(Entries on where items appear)
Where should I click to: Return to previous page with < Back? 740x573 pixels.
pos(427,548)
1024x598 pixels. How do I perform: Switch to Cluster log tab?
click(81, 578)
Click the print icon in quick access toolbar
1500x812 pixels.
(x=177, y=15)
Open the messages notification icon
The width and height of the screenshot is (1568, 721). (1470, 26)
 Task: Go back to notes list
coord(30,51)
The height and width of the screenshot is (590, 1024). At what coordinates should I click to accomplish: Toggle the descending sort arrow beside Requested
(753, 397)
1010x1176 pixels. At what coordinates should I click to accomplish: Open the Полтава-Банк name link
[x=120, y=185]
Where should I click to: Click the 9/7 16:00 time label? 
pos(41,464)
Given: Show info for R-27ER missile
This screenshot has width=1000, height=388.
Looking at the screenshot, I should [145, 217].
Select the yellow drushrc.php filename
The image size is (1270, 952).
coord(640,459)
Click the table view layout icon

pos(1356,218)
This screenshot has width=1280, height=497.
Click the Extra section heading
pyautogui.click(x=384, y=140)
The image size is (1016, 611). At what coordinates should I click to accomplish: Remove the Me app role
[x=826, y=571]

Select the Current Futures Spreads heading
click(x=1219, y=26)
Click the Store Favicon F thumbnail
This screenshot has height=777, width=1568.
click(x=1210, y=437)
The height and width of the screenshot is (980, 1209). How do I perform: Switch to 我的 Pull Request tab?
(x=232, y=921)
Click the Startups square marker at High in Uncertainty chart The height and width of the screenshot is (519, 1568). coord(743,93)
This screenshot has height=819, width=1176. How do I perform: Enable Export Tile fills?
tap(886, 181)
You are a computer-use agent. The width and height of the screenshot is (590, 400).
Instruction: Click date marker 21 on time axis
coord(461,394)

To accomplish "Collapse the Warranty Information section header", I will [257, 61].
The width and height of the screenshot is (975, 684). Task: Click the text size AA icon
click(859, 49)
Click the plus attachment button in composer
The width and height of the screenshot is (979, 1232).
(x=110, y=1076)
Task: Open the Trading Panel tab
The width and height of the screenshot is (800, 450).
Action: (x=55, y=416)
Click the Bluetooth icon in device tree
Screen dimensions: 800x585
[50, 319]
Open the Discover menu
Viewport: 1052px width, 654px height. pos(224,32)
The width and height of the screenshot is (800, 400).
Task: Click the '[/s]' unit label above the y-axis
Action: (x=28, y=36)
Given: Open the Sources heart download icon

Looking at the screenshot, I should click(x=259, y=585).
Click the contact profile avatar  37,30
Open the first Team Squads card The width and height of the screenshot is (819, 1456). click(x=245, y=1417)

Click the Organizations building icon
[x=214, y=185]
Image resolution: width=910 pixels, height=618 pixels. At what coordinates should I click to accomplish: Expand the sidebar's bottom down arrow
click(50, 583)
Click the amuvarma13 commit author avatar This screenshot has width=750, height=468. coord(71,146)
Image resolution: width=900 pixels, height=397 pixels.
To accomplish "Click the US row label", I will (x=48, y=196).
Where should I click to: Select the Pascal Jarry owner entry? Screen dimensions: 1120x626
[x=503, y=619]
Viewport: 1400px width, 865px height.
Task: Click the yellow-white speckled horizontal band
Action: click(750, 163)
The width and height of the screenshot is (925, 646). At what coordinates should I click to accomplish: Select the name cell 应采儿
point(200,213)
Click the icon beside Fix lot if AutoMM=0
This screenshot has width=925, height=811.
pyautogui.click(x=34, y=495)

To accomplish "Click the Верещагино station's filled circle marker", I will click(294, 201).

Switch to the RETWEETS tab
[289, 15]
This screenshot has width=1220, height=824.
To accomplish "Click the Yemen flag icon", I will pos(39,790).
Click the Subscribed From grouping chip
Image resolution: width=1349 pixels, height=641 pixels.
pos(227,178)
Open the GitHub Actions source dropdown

● **Problem details**: Copy out every line of the items above that contains the word "heading". Case counts.

● **Correct answer**:
Click the Extra section heading
Select the Current Futures Spreads heading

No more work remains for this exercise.